Magnetic flux inversion in Charged BPS vortices in a Lorentz-violating Maxwell-Higgs framework

TL;DR

This paper introduces a novel Maxwell-Higgs model with Lorentz violation that supports electrically charged BPS vortices exhibiting unique features like flux inversion and controllable thickness, with potential condensed matter applications.

Contribution

First demonstration of charged BPS vortices in a Lorentz-violating Maxwell-Higgs framework with unique flux and electric field properties.

Findings

Existence of charged BPS vortex solutions with flux quantization.

Features include localized magnetic flux reversion and electric field inversion.

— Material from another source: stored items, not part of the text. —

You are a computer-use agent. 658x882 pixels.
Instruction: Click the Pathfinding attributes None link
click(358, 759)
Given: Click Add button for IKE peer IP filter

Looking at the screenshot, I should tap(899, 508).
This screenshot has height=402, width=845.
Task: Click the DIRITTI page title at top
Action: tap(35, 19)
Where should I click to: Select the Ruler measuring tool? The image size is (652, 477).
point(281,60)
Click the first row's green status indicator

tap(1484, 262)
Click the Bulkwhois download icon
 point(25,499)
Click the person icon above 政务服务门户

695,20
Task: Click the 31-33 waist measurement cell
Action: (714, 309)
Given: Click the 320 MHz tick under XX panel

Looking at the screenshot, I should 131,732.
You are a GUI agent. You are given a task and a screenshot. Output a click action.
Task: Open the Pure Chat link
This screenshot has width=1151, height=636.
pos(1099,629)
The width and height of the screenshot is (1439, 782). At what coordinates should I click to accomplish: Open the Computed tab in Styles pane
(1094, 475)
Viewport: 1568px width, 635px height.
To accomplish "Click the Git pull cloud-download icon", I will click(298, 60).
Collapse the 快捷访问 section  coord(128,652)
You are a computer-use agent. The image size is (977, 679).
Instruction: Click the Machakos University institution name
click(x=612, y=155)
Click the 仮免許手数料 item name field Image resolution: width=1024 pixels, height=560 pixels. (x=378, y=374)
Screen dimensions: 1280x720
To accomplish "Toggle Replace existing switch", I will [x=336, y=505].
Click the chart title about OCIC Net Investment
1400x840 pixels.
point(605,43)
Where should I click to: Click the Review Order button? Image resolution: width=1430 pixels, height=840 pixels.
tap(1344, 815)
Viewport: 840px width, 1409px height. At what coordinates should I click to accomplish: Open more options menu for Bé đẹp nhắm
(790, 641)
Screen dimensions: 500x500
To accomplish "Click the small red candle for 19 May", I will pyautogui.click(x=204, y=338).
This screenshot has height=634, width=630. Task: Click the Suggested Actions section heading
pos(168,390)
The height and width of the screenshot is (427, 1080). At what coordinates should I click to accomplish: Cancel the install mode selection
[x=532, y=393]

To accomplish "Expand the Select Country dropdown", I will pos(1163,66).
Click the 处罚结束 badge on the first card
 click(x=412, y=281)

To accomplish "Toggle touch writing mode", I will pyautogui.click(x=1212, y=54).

Potential applications in condensed matter systems supporting charged vortices.

Abstract

We demonstrate for the first the existence of electrically charged BPS vortices in a Maxwell-Higgs model supplemented with a parity-odd Lorentz-violating (LV) structure belonging to the CPT-even gauge sector of the standard model extension and a fourth order potential (in the absence of the Chern-Simons term). The modified first order BPS equations provide charged vortex configurations endowed with some interesting features: localized and controllable spatial thickness, integer flux quantization, electric field inversion and localized magnetic flux reversion. This model could possibly be applied on condensed matter systems which support charged vortices carrying integer quantized magnetic flux, endowed with localized flipping of the magnetic flux.